▶ **Activity**: In the data below, find the line that contains "Terms of Service (377, 2555)" and the line that contains "南充冻库设计,南充冻库安装 (97, 312)". Copy both, plus every line between them, exactly.

Top of Entries supplied

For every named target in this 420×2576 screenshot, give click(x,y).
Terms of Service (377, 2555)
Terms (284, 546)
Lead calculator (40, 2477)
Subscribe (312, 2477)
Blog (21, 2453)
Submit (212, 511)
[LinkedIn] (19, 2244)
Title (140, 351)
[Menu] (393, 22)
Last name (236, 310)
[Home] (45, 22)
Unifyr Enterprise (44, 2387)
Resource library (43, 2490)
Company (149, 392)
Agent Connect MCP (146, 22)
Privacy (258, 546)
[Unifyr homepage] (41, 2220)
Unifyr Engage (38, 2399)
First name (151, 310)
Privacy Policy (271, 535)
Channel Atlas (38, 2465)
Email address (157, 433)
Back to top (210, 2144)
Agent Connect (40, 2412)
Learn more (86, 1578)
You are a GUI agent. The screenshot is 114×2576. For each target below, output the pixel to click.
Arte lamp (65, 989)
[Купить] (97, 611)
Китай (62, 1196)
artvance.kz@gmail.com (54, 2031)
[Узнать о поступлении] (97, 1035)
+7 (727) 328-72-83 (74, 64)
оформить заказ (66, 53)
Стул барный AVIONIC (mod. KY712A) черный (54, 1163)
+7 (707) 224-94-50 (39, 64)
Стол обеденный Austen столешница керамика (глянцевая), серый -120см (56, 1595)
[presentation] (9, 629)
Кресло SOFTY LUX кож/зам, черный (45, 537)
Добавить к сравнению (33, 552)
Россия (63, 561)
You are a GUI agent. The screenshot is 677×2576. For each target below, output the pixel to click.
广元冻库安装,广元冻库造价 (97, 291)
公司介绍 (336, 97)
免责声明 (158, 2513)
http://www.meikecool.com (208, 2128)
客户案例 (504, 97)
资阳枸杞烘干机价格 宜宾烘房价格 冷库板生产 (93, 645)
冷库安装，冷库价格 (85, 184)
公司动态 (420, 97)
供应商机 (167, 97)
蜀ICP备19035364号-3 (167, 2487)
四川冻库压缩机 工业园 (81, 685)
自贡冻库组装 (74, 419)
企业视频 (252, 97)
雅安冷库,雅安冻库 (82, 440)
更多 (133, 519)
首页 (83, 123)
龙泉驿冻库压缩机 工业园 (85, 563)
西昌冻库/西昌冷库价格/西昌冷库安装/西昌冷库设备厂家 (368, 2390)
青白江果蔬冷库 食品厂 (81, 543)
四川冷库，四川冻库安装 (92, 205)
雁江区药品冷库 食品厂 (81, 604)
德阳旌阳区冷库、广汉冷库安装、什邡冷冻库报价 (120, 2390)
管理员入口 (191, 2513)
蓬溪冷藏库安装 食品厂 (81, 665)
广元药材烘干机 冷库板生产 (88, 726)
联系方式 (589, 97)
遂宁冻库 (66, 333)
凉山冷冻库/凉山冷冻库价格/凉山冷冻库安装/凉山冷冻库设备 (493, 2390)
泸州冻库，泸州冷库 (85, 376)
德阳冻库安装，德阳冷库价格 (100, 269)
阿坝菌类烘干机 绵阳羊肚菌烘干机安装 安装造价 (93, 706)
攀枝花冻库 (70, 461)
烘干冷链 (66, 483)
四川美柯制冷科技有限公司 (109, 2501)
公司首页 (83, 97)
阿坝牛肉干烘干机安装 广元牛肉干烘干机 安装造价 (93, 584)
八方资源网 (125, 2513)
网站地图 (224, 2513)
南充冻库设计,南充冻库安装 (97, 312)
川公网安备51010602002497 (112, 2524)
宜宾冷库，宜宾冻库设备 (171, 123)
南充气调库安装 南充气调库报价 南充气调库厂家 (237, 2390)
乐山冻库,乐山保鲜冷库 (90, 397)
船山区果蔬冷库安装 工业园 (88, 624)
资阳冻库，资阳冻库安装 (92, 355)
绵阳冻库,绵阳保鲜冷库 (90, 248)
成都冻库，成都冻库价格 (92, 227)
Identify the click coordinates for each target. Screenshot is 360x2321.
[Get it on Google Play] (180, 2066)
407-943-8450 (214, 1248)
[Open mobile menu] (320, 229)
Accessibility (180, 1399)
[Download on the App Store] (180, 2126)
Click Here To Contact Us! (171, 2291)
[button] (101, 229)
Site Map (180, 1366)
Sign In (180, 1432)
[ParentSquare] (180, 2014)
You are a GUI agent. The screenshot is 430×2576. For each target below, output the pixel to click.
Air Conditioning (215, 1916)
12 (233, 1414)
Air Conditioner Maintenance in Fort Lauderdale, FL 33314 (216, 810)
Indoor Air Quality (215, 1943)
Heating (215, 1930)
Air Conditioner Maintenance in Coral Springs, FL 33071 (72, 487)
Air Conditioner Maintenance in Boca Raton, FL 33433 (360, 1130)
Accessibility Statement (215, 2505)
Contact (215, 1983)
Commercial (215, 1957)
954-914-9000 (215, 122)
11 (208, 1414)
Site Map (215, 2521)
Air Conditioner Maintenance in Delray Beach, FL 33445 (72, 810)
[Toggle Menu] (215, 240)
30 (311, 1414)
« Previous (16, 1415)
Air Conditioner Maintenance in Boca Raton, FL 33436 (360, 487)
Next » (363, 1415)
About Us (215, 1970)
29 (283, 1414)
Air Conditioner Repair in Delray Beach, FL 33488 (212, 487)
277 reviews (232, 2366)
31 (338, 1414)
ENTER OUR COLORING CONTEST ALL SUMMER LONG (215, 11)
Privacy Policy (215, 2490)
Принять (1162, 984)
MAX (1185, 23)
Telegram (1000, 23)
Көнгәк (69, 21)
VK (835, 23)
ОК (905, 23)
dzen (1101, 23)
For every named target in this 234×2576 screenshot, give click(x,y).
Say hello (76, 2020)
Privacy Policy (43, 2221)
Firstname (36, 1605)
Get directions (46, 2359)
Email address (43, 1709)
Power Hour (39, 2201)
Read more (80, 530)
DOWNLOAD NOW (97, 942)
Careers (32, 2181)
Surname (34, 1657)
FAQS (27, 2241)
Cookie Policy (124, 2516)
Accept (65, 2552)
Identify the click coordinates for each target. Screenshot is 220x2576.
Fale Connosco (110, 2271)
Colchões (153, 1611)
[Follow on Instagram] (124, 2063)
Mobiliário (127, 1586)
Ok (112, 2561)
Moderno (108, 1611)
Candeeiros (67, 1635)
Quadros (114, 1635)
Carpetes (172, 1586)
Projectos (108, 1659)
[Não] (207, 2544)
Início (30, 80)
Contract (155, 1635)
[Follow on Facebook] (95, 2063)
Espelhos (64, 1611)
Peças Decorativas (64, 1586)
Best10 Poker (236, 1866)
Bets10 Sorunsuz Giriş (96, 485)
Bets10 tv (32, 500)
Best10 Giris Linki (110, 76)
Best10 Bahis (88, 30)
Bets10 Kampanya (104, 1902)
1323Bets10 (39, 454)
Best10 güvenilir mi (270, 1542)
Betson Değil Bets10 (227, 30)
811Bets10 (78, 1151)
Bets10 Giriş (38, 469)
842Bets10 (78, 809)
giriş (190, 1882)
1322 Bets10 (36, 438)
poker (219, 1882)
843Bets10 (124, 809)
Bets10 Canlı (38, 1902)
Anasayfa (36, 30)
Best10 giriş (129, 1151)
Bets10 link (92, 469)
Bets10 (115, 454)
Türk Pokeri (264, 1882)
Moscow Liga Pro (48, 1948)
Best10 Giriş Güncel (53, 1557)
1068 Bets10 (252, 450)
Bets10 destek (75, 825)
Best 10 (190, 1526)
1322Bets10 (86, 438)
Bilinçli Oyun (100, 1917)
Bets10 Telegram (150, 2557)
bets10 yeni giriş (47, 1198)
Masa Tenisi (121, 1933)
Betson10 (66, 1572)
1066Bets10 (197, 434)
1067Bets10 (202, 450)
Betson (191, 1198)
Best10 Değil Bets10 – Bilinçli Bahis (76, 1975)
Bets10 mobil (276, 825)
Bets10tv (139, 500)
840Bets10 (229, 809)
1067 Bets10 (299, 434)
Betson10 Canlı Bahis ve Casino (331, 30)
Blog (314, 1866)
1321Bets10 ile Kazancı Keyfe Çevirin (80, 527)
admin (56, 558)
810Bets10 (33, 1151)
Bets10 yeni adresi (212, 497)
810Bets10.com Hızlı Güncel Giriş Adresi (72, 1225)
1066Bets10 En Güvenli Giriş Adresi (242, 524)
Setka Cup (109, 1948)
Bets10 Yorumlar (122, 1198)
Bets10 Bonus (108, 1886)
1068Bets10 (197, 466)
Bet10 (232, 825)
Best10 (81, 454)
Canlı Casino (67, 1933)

Bottom of Entries supplied

▶ **Reply to the exercise**:
Terms of Service (377, 2555)
Terms (284, 546)
Lead calculator (40, 2477)
Subscribe (312, 2477)
Blog (21, 2453)
Submit (212, 511)
[LinkedIn] (19, 2244)
Title (140, 351)
[Menu] (393, 22)
Last name (236, 310)
[Home] (45, 22)
Unifyr Enterprise (44, 2387)
Resource library (43, 2490)
Company (149, 392)
Agent Connect MCP (146, 22)
Privacy (258, 546)
[Unifyr homepage] (41, 2220)
Unifyr Engage (38, 2399)
First name (151, 310)
Privacy Policy (271, 535)
Channel Atlas (38, 2465)
Email address (157, 433)
Back to top (210, 2144)
Agent Connect (40, 2412)
Learn more (86, 1578)
You are a GUI agent. The screenshot is 114×2576. For each target below, output the pixel to click.
Arte lamp (65, 989)
[Купить] (97, 611)
Китай (62, 1196)
artvance.kz@gmail.com (54, 2031)
[Узнать о поступлении] (97, 1035)
+7 (727) 328-72-83 (74, 64)
оформить заказ (66, 53)
Стул барный AVIONIC (mod. KY712A) черный (54, 1163)
+7 (707) 224-94-50 (39, 64)
Стол обеденный Austen столешница керамика (глянцевая), серый -120см (56, 1595)
[presentation] (9, 629)
Кресло SOFTY LUX кож/зам, черный (45, 537)
Добавить к сравнению (33, 552)
Россия (63, 561)
You are a GUI agent. The screenshot is 677×2576. For each target below, output the pixel to click.
广元冻库安装,广元冻库造价 (97, 291)
公司介绍 (336, 97)
免责声明 (158, 2513)
http://www.meikecool.com (208, 2128)
客户案例 (504, 97)
资阳枸杞烘干机价格 宜宾烘房价格 冷库板生产 (93, 645)
冷库安装，冷库价格 (85, 184)
公司动态 (420, 97)
供应商机 (167, 97)
蜀ICP备19035364号-3 (167, 2487)
四川冻库压缩机 工业园 (81, 685)
自贡冻库组装 (74, 419)
企业视频 (252, 97)
雅安冷库,雅安冻库 (82, 440)
更多 (133, 519)
首页 (83, 123)
龙泉驿冻库压缩机 工业园 (85, 563)
西昌冻库/西昌冷库价格/西昌冷库安装/西昌冷库设备厂家 (368, 2390)
青白江果蔬冷库 食品厂 (81, 543)
四川冷库，四川冻库安装 (92, 205)
雁江区药品冷库 食品厂 (81, 604)
德阳旌阳区冷库、广汉冷库安装、什邡冷冻库报价 (120, 2390)
管理员入口 (191, 2513)
蓬溪冷藏库安装 食品厂 (81, 665)
广元药材烘干机 冷库板生产 (88, 726)
联系方式 (589, 97)
遂宁冻库 (66, 333)
凉山冷冻库/凉山冷冻库价格/凉山冷冻库安装/凉山冷冻库设备 (493, 2390)
泸州冻库，泸州冷库 (85, 376)
德阳冻库安装，德阳冷库价格 (100, 269)
阿坝菌类烘干机 绵阳羊肚菌烘干机安装 安装造价 (93, 706)
攀枝花冻库 (70, 461)
烘干冷链 (66, 483)
四川美柯制冷科技有限公司 (109, 2501)
公司首页 (83, 97)
阿坝牛肉干烘干机安装 广元牛肉干烘干机 安装造价 (93, 584)
八方资源网 (125, 2513)
网站地图 (224, 2513)
南充冻库设计,南充冻库安装 (97, 312)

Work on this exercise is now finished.